Segundo a revista Super Interessante, todos os dias são ingeridas cerca de 1.600 milhões de xícaras de café no mundo. O seu consumo não é restrito a apenas uma parcela da população: devido ao seu baixo custo e à sua ação estimulante, todas as classes sociais têm acesso à bebida.

Na badalada Rua Padre Chagas, no bairro Moinhos de Vento, as cafeterias tornaram-se ponto de encontro de jovens e adultos. “O movimento é maior no final da tarde, hora em que os clientes costumam se encontrar para relaxar no happy hour, tomar café e jogar conversa fora”, afirma Julio César, 25 anos, gerente do Café do Porto.

Na Padre Chagas, uma xícara de café expresso custa, em média, R$3,50. Com esta quantia, é possível tomar cinco copos do café passado no Barzinho do Dori, na Avenida Ipiranga, em frente à PUCRS. “A maior parte das vendas ocorre pela manhã, das 7h às 10h”, conta Dorivaldo de Oliveira, proprietário do estabelecimento.

Os contrastes são evidenciados pelos ambientes, mas não pelo sabor do café. Em ambos os locais o maior consumo é de café expresso ou passado, as mais simples receitas. Enquanto a maior parte das cafeterias de elite da cidade contratam baristas – profissionais especializados em cafés de grande qualidade –, no Barzinho do Dori, ele mesmo prepara a térmica da qual serão servidas as doses. A receita não é segredo para ninguém: água quente e café em pó solúvel.

No bar do Dorivaldo, o ambiente simples recebe trabalhadores e estudantes que estão de passagem pelos corredores de ônibus. “O café é servido em copos de plástico ou de vidro, depende do cliente”, afirma o proprietário. Muitos deles estão apenas de passagem, outros permanecem no local, mobiliado por duas mesas de alumínio, quatro cadeiras e uma bancada ocupada por lanches.

Já as cafeterias da Rua Padre Chagas tornaram-se grandes restaurantes que oferecem diversas opções de cardápios.

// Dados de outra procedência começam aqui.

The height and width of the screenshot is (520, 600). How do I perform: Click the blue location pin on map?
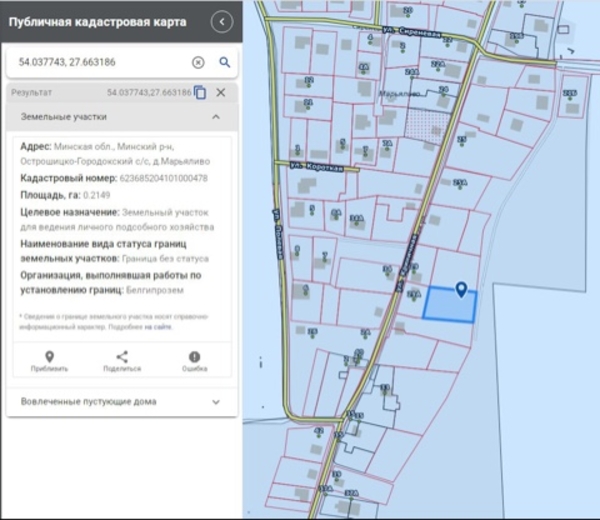(x=461, y=290)
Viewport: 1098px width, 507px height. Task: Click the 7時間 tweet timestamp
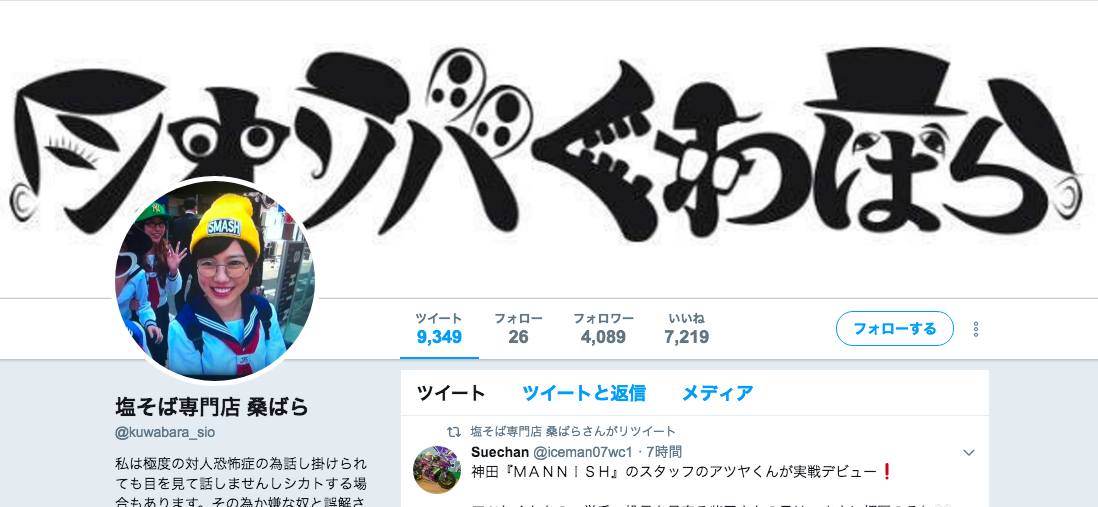pos(665,452)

Entre eles, um especial para os cafés, com mais de vinte opções. São capuccinos, drinks, frapês e inusitadas combinações – como o mokaccino com pimenta. “As receitas são criadas pelos baristas e mantidas em segredo por eles”, conta Tatiana Trindade, 24 anos, gerente do
Press Café.

Para Genilson de Avila Silva, 27 anos, barista, a cultura de tomar café está crescendo na medida em que o público percebe que existem cafés mais sofisticados. "Tem pessoas que até então não gostavam de café porque não conheciam um bom café. A qualidade está sendo cada vez mais exigida", explica o profissional. Conta ainda, que no Rio Grande do Sul, o hábito do bom café cresce cada vez mais, fruto do clima favorável e de influências europeias.


O café é democrático e gostoso a qualquer hora e em todo lugar, seja em um boteco ou em uma luxuosa cafeteria.